New representation and Black Girl Magic came to a Texas county this week when 17 black women were sworn in as new judges.  

The newly-elected officials made headlines in November when they won their races for various courts in Harris County, which includes Houston and surrounding areas. They were sworn in on Tuesday.

“January 1, 2019 at noon will be an extraordinary moment in history for all of us in Harris County, Houston, Texas,” Judge LaShawn Williams wrote on Facebook last month ahead of the swearing-in ceremony.  

19 African-American women who are now all serving as judges in Harris County, Texas.
19 African-American women who are now all serving as judges in Harris County, Texas.

She was one of the candidates highlighted in the Harris County Democratic Party’s “Black Girl Magic Texas” photo and campaign ahead of the November elections, which featured the largest number of black women in history on a Harris County ballot, according to the Associated Press

The photo features the 17 now-elected officials in a courtroom along with two sitting Harris County judges who were seeking seats on the Texas Court of Criminal Appeals. Those two judges lost their bids for statewide office but retained their local judgeships, The New York Times reported. 

Nearly 20 percent of the county’s population is black, according to the most recent U.S. Census Bureau statistics. 

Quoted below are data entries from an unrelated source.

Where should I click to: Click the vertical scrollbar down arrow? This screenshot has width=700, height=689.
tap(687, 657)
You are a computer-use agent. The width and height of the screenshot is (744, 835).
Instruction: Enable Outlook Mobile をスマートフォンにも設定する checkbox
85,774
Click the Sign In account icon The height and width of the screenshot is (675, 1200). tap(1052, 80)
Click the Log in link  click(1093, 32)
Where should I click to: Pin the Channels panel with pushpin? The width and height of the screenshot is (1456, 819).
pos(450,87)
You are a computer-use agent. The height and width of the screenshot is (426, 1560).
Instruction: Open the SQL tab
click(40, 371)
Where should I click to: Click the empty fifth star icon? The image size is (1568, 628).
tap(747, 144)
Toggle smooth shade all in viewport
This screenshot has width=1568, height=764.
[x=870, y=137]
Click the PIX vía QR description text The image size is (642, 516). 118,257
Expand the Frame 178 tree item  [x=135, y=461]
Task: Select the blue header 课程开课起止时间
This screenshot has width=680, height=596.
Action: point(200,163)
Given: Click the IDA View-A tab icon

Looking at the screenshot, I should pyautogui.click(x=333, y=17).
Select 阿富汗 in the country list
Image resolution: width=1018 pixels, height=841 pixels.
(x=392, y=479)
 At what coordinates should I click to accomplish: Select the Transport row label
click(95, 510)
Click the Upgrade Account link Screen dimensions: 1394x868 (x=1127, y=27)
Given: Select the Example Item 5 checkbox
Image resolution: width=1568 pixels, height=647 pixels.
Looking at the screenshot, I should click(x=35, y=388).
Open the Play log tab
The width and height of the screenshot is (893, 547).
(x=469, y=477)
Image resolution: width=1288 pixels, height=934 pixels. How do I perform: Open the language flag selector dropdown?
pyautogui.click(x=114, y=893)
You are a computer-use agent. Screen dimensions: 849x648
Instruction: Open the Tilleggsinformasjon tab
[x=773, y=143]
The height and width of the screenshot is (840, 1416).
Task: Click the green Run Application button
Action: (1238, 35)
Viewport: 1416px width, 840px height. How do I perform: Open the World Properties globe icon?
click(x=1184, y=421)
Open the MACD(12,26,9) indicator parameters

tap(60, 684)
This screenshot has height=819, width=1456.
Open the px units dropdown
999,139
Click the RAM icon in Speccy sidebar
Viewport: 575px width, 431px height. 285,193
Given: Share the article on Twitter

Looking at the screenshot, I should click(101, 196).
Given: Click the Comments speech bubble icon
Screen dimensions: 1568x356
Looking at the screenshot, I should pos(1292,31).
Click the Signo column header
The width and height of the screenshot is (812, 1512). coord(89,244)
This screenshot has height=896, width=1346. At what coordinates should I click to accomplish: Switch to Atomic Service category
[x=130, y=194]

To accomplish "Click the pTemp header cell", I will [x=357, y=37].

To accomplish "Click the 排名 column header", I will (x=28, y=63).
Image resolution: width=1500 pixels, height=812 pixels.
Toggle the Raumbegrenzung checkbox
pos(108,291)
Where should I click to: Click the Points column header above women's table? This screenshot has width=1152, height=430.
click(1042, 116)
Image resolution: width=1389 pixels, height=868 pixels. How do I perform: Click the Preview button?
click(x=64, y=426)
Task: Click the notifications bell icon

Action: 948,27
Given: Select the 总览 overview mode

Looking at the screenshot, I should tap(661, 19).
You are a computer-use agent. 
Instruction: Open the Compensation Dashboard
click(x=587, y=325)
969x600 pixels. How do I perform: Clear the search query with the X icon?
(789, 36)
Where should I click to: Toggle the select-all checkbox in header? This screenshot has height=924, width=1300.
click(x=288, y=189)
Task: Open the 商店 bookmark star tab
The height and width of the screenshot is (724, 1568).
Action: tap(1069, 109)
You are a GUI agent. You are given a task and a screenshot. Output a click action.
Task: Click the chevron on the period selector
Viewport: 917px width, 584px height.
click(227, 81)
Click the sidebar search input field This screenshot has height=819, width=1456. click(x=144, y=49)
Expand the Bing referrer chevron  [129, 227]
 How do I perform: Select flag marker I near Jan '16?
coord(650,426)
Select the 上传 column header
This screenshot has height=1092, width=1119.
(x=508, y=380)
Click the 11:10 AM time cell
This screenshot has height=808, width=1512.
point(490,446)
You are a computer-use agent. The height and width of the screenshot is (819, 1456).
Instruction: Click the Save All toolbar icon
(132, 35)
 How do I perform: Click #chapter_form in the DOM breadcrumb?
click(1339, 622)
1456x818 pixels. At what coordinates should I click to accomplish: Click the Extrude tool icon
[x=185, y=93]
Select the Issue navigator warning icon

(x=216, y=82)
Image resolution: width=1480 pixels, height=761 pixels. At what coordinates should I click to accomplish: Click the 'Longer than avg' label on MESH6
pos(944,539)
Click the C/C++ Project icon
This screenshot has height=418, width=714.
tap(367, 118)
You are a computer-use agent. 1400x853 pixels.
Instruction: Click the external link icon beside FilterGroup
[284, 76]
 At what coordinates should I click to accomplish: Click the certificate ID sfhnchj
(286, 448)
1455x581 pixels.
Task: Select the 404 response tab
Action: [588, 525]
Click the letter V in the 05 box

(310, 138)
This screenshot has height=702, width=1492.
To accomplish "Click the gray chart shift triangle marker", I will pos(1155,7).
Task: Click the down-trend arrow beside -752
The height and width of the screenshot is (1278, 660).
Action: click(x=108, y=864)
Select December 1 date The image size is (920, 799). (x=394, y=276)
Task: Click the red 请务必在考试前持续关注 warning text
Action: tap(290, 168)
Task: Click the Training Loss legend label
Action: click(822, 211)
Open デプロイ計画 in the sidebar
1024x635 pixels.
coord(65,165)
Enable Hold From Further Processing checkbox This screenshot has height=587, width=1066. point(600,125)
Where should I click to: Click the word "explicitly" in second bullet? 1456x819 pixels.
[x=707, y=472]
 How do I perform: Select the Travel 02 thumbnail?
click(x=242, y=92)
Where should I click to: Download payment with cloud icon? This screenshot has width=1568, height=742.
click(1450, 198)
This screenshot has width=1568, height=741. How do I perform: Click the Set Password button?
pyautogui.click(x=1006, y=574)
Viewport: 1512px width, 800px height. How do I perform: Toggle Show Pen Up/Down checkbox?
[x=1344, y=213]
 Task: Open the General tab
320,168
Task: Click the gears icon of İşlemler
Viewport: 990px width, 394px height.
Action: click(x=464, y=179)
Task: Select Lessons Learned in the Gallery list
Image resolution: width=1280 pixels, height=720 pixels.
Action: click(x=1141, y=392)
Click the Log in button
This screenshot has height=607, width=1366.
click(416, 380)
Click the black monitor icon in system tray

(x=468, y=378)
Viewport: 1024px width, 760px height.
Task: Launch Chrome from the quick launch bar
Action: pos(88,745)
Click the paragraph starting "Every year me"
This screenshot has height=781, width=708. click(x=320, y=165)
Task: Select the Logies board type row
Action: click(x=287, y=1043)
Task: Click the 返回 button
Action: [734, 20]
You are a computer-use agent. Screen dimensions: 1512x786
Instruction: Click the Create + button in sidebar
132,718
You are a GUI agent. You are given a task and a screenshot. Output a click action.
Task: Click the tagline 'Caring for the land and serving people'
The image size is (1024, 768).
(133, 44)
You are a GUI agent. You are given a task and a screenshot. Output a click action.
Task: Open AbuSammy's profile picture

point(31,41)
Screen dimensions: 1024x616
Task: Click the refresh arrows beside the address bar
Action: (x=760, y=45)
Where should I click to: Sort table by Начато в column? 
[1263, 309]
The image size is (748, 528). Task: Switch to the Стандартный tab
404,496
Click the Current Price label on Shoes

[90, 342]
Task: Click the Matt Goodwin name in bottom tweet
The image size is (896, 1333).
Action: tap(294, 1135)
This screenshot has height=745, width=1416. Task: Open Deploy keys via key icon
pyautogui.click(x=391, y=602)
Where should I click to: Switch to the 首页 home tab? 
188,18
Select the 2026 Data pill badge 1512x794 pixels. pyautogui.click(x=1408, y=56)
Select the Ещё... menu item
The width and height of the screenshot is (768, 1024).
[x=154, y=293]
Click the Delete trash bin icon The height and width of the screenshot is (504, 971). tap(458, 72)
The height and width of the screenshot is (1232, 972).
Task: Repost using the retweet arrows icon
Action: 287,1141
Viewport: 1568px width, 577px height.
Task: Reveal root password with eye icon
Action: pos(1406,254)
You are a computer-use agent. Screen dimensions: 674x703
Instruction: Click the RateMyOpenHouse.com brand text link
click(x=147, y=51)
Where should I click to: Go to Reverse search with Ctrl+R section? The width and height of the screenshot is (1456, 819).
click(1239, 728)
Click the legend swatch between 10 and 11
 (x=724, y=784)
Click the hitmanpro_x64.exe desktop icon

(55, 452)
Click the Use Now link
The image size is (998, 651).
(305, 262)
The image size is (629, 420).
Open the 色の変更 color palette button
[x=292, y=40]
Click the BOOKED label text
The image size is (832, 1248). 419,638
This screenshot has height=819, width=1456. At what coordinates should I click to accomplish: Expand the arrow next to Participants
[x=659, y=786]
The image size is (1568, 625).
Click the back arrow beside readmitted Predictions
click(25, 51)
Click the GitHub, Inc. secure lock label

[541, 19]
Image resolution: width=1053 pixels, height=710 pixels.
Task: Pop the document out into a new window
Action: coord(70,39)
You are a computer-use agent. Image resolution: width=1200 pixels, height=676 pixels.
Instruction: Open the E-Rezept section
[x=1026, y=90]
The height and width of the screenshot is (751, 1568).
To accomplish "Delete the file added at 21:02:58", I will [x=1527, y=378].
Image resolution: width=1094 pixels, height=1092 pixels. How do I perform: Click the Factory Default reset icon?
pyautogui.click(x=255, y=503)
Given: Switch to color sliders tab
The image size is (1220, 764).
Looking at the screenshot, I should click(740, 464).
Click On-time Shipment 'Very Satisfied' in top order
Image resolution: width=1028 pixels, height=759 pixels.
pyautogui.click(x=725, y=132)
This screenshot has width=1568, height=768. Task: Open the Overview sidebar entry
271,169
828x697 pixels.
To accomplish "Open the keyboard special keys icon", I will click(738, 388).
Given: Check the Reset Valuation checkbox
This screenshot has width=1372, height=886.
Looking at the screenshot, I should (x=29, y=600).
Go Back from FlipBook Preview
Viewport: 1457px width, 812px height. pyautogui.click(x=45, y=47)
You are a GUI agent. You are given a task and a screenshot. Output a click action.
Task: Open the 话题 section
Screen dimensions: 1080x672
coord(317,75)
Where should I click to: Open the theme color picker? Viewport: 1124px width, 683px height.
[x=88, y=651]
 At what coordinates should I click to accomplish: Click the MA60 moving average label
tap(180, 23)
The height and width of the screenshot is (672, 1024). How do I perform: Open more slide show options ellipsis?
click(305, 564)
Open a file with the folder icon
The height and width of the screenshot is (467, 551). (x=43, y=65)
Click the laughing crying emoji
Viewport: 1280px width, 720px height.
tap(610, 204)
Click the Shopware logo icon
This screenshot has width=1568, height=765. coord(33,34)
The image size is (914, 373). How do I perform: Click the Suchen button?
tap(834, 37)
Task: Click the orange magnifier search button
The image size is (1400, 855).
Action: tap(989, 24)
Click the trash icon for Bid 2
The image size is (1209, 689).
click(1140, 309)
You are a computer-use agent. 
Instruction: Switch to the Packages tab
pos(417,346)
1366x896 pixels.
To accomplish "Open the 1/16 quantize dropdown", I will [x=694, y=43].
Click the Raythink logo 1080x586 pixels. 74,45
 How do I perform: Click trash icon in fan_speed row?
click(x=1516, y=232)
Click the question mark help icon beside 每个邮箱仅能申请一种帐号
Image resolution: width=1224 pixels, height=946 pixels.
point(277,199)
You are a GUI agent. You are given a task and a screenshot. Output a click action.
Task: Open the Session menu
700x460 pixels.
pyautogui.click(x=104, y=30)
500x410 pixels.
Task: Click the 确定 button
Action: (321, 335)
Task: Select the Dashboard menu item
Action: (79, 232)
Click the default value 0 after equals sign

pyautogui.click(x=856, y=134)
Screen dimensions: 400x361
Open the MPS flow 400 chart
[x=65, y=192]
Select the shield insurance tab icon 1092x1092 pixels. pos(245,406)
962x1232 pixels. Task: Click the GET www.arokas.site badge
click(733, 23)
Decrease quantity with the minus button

“Today we usher in a new era of representative government and progressive leadership in Harris County,” the Harris County Democratic Party posted on Facebook on Tuesday. 

Judge Angela Graves-Harrington, one of the women elected in November, told the Associated Press at the time that she had hoped the images of black women on the bench would make Harris County proud.

“We felt showcasing the number of African-American women on the bench would galvanize our base and also galvanize those who don’t typically vote in the midterm elections and get them excited about coming out,” Graves-Harrington said. “We also wanted to have something out there that we could be proud of, that our community could be proud of and that Harris County could be proud of.”